**Task instructions:** Every line of the data is to be retyped exactly.

**Data extract:**
*-*-*

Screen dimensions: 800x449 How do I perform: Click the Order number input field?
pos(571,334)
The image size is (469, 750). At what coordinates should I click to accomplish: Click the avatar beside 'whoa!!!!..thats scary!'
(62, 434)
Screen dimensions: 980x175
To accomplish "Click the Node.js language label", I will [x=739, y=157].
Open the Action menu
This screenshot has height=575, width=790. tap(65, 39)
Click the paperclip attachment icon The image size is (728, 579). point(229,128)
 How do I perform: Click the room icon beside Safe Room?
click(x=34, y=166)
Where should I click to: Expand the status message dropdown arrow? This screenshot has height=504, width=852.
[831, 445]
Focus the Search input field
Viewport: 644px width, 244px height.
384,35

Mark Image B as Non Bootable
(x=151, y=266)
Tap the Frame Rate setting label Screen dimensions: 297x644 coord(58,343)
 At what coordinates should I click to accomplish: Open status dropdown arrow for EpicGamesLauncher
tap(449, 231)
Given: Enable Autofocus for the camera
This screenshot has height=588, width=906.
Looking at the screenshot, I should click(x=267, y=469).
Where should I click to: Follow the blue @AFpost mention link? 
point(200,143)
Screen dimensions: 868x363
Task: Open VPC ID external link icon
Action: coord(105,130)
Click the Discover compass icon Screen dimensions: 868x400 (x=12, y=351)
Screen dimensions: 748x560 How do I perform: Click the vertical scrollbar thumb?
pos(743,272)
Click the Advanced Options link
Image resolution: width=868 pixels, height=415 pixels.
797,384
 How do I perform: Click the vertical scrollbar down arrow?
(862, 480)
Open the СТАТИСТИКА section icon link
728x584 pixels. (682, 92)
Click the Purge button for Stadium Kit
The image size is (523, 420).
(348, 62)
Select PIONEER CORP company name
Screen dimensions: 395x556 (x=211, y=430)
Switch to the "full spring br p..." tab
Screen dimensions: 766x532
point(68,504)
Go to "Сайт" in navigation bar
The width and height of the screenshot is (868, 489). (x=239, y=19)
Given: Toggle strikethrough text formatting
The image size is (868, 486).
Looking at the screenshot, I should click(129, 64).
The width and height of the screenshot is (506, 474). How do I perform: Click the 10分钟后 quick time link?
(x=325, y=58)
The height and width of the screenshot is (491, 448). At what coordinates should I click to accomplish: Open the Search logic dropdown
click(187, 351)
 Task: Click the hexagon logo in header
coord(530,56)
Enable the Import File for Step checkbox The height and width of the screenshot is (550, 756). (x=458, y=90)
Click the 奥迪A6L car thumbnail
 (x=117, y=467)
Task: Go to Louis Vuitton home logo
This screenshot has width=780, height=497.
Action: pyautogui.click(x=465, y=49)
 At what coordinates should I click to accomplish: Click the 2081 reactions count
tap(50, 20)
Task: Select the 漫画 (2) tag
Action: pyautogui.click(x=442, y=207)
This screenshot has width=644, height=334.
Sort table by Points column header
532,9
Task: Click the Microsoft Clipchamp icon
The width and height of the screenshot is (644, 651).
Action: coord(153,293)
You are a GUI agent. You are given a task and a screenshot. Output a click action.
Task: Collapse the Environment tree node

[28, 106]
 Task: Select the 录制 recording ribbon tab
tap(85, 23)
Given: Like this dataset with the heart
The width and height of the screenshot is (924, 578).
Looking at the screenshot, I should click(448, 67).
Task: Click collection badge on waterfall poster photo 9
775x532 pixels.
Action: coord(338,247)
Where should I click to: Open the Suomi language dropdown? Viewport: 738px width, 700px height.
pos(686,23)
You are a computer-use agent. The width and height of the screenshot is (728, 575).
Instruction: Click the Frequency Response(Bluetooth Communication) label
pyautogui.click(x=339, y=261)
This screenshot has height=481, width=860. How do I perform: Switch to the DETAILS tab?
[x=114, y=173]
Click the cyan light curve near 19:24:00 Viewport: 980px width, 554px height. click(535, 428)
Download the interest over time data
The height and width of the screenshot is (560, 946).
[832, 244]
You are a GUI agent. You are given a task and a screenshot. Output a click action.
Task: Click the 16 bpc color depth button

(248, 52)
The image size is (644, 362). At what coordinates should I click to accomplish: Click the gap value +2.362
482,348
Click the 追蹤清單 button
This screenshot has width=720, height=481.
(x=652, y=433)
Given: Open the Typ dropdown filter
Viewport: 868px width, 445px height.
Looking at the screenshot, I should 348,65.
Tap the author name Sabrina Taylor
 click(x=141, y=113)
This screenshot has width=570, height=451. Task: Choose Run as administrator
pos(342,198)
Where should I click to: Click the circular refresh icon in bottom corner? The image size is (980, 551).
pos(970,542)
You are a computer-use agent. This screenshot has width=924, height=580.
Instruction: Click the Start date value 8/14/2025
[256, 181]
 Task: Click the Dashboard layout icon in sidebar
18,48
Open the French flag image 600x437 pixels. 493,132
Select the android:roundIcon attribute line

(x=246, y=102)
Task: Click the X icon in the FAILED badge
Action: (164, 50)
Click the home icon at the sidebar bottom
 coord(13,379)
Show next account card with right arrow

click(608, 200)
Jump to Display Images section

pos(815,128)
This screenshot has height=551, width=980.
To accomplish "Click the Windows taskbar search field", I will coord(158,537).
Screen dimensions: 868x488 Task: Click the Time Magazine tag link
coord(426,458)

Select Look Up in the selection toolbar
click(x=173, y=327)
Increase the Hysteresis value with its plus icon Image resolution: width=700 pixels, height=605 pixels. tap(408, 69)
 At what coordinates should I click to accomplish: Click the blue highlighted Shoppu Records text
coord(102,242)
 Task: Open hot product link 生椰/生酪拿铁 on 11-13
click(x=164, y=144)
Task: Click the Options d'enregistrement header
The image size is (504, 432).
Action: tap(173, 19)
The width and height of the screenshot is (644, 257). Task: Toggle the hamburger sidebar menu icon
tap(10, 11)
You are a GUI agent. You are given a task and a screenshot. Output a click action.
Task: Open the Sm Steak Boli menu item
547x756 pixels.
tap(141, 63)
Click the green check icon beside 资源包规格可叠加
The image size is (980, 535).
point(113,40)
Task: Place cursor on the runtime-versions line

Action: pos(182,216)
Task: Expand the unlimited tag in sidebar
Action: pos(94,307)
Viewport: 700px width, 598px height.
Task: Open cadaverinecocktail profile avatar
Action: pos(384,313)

*-*-*

**Solution:**
Screen dimensions: 800x449 How do I perform: Click the Order number input field?
pos(571,334)
The image size is (469, 750). At what coordinates should I click to accomplish: Click the avatar beside 'whoa!!!!..thats scary!'
(62, 434)
Screen dimensions: 980x175
To accomplish "Click the Node.js language label", I will [x=739, y=157].
Open the Action menu
This screenshot has height=575, width=790. tap(65, 39)
Click the paperclip attachment icon The image size is (728, 579). point(229,128)
 How do I perform: Click the room icon beside Safe Room?
click(x=34, y=166)
Where should I click to: Expand the status message dropdown arrow? This screenshot has height=504, width=852.
[831, 445]
Focus the Search input field
Viewport: 644px width, 244px height.
384,35

Mark Image B as Non Bootable
(x=151, y=266)
Tap the Frame Rate setting label Screen dimensions: 297x644 coord(58,343)
 At what coordinates should I click to accomplish: Open status dropdown arrow for EpicGamesLauncher
tap(449, 231)
Given: Enable Autofocus for the camera
This screenshot has height=588, width=906.
Looking at the screenshot, I should click(x=267, y=469).
Where should I click to: Follow the blue @AFpost mention link? 
point(200,143)
Screen dimensions: 868x363
Task: Open VPC ID external link icon
Action: coord(105,130)
Click the Discover compass icon Screen dimensions: 868x400 (x=12, y=351)
Screen dimensions: 748x560 How do I perform: Click the vertical scrollbar thumb?
pos(743,272)
Click the Advanced Options link
Image resolution: width=868 pixels, height=415 pixels.
797,384
 How do I perform: Click the vertical scrollbar down arrow?
(862, 480)
Open the СТАТИСТИКА section icon link
728x584 pixels. (682, 92)
Click the Purge button for Stadium Kit
The image size is (523, 420).
(348, 62)
Select PIONEER CORP company name
Screen dimensions: 395x556 (x=211, y=430)
Switch to the "full spring br p..." tab
Screen dimensions: 766x532
point(68,504)
Go to "Сайт" in navigation bar
The width and height of the screenshot is (868, 489). (x=239, y=19)
Given: Toggle strikethrough text formatting
The image size is (868, 486).
Looking at the screenshot, I should click(129, 64).
The width and height of the screenshot is (506, 474). How do I perform: Click the 10分钟后 quick time link?
(x=325, y=58)
The height and width of the screenshot is (491, 448). At what coordinates should I click to accomplish: Open the Search logic dropdown
click(187, 351)
 Task: Click the hexagon logo in header
coord(530,56)
Enable the Import File for Step checkbox The height and width of the screenshot is (550, 756). (x=458, y=90)
Click the 奥迪A6L car thumbnail
 (x=117, y=467)
Task: Go to Louis Vuitton home logo
This screenshot has width=780, height=497.
Action: pyautogui.click(x=465, y=49)
 At what coordinates should I click to accomplish: Click the 2081 reactions count
tap(50, 20)
Task: Select the 漫画 (2) tag
Action: pyautogui.click(x=442, y=207)
This screenshot has width=644, height=334.
Sort table by Points column header
532,9
Task: Click the Microsoft Clipchamp icon
The width and height of the screenshot is (644, 651).
Action: coord(153,293)
You are a GUI agent. You are given a task and a screenshot. Output a click action.
Task: Collapse the Environment tree node

[28, 106]
 Task: Select the 录制 recording ribbon tab
tap(85, 23)
Given: Like this dataset with the heart
The width and height of the screenshot is (924, 578).
Looking at the screenshot, I should click(448, 67).
Task: Click collection badge on waterfall poster photo 9
775x532 pixels.
Action: coord(338,247)
Where should I click to: Open the Suomi language dropdown? Viewport: 738px width, 700px height.
pos(686,23)
You are a computer-use agent. The width and height of the screenshot is (728, 575).
Instruction: Click the Frequency Response(Bluetooth Communication) label
pyautogui.click(x=339, y=261)
This screenshot has height=481, width=860. How do I perform: Switch to the DETAILS tab?
[x=114, y=173]
Click the cyan light curve near 19:24:00 Viewport: 980px width, 554px height. click(535, 428)
Download the interest over time data
The height and width of the screenshot is (560, 946).
[832, 244]
You are a GUI agent. You are given a task and a screenshot. Output a click action.
Task: Click the 16 bpc color depth button

(248, 52)
The image size is (644, 362). At what coordinates should I click to accomplish: Click the gap value +2.362
482,348
Click the 追蹤清單 button
This screenshot has width=720, height=481.
(x=652, y=433)
Given: Open the Typ dropdown filter
Viewport: 868px width, 445px height.
Looking at the screenshot, I should 348,65.
Tap the author name Sabrina Taylor
 click(x=141, y=113)
This screenshot has width=570, height=451. Task: Choose Run as administrator
pos(342,198)
Where should I click to: Click the circular refresh icon in bottom corner? The image size is (980, 551).
pos(970,542)
You are a computer-use agent. This screenshot has width=924, height=580.
Instruction: Click the Start date value 8/14/2025
[256, 181]
 Task: Click the Dashboard layout icon in sidebar
18,48
Open the French flag image 600x437 pixels. 493,132
Select the android:roundIcon attribute line

(x=246, y=102)
Task: Click the X icon in the FAILED badge
Action: (164, 50)
Click the home icon at the sidebar bottom
 coord(13,379)
Show next account card with right arrow

click(608, 200)
Jump to Display Images section

pos(815,128)
This screenshot has height=551, width=980.
To accomplish "Click the Windows taskbar search field", I will coord(158,537).
Screen dimensions: 868x488 Task: Click the Time Magazine tag link
coord(426,458)

Select Look Up in the selection toolbar
click(x=173, y=327)
Increase the Hysteresis value with its plus icon Image resolution: width=700 pixels, height=605 pixels. tap(408, 69)
 At what coordinates should I click to accomplish: Click the blue highlighted Shoppu Records text
coord(102,242)
 Task: Open hot product link 生椰/生酪拿铁 on 11-13
click(x=164, y=144)
Task: Click the Options d'enregistrement header
The image size is (504, 432).
Action: tap(173, 19)
The width and height of the screenshot is (644, 257). Task: Toggle the hamburger sidebar menu icon
tap(10, 11)
You are a GUI agent. You are given a task and a screenshot. Output a click action.
Task: Open the Sm Steak Boli menu item
547x756 pixels.
tap(141, 63)
Click the green check icon beside 资源包规格可叠加
The image size is (980, 535).
point(113,40)
Task: Place cursor on the runtime-versions line

Action: pos(182,216)
Task: Expand the unlimited tag in sidebar
Action: pos(94,307)
Viewport: 700px width, 598px height.
Task: Open cadaverinecocktail profile avatar
Action: pos(384,313)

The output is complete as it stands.